==== RECORDS

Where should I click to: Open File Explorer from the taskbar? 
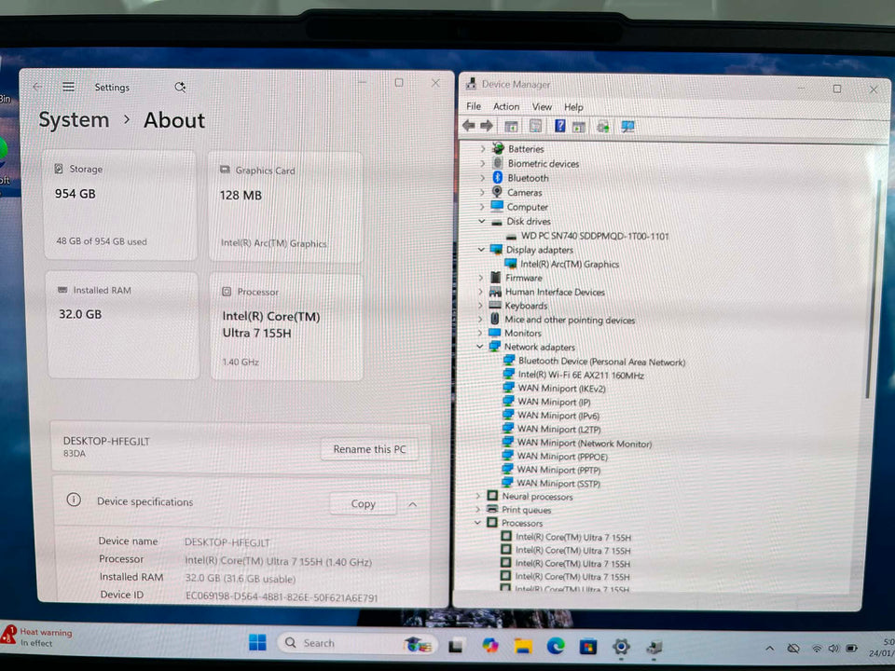(523, 645)
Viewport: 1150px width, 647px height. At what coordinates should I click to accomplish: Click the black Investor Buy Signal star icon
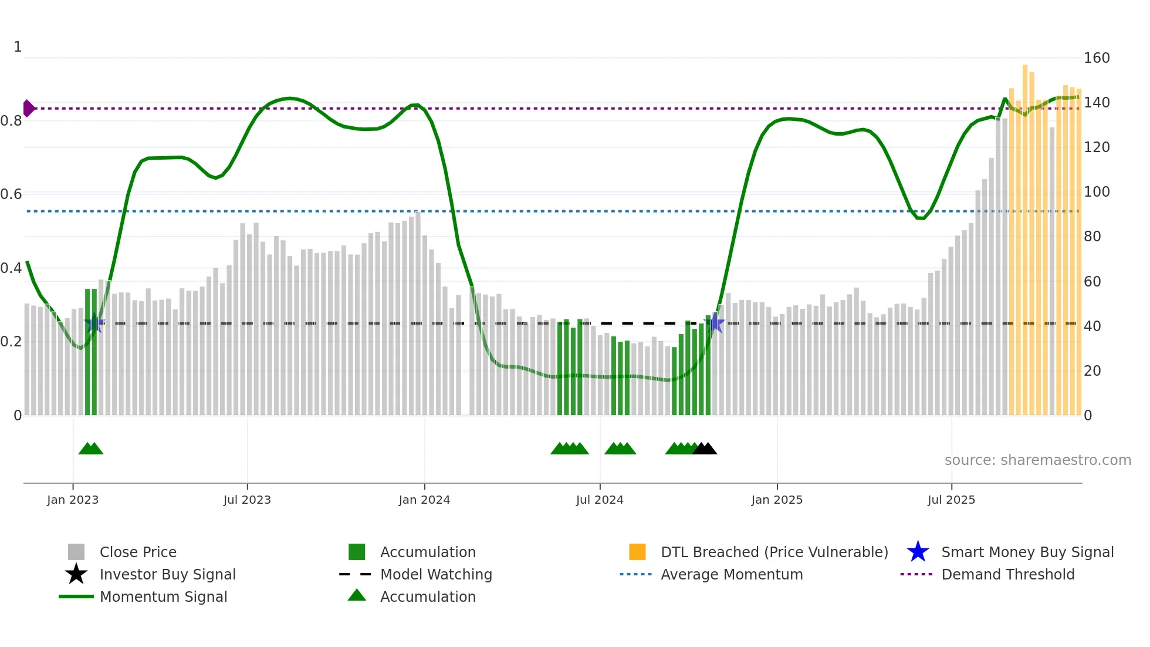coord(76,574)
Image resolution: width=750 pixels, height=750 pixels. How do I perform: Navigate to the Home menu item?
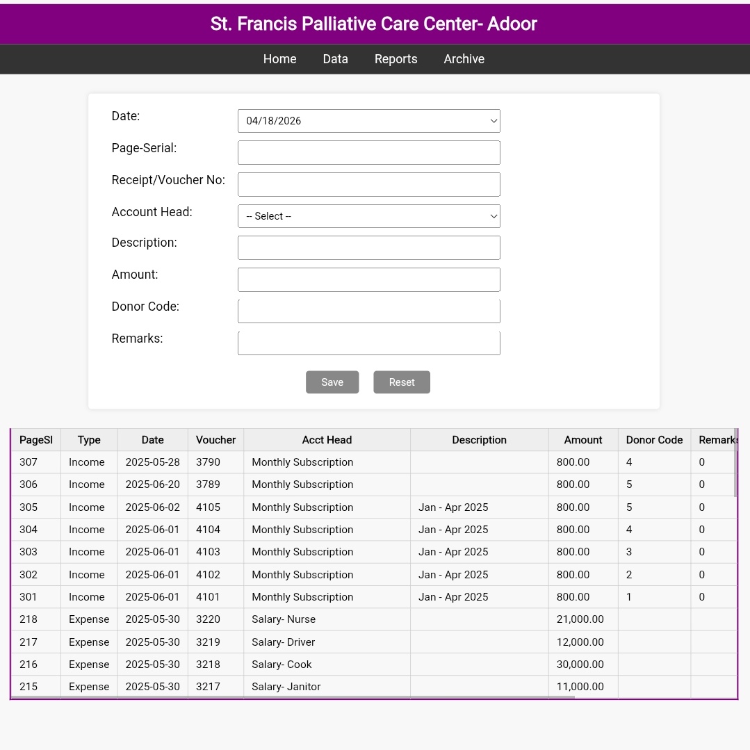pyautogui.click(x=279, y=58)
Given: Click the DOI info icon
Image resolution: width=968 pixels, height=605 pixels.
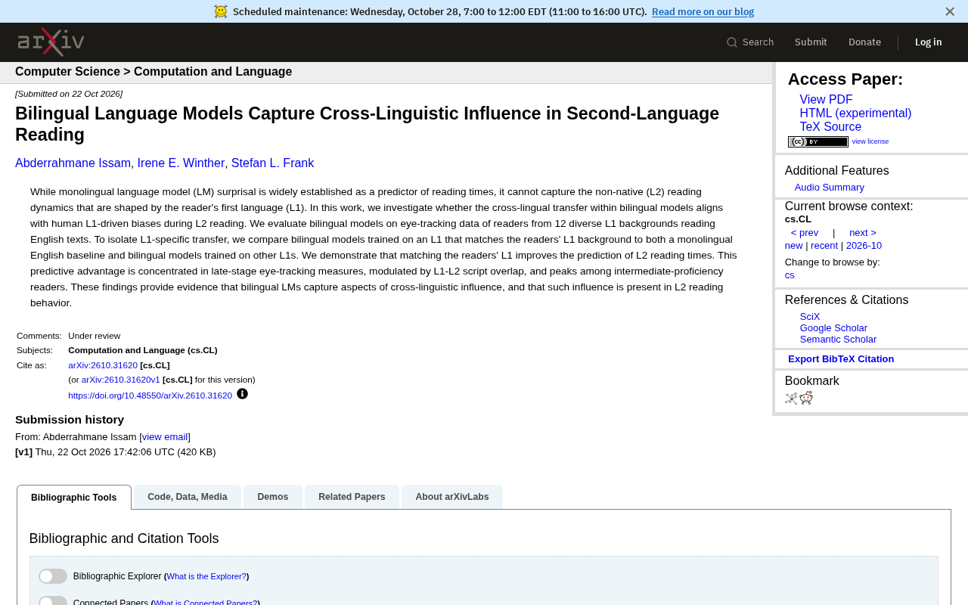Looking at the screenshot, I should coord(242,394).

========

> _WORK INSTRUCTIONS_:
Can you reproduce every line of the records above word for word, leaving out the pictures?

> _WRITTEN ANSWER_:
Where should I click to: Open File Explorer from the taskbar? 
(523, 645)
Viewport: 1150px width, 647px height. At what coordinates should I click to accomplish: Click the black Investor Buy Signal star icon
coord(76,574)
Image resolution: width=750 pixels, height=750 pixels. How do I perform: Navigate to the Home menu item?
pyautogui.click(x=279, y=58)
Given: Click the DOI info icon
Image resolution: width=968 pixels, height=605 pixels.
Looking at the screenshot, I should coord(242,394).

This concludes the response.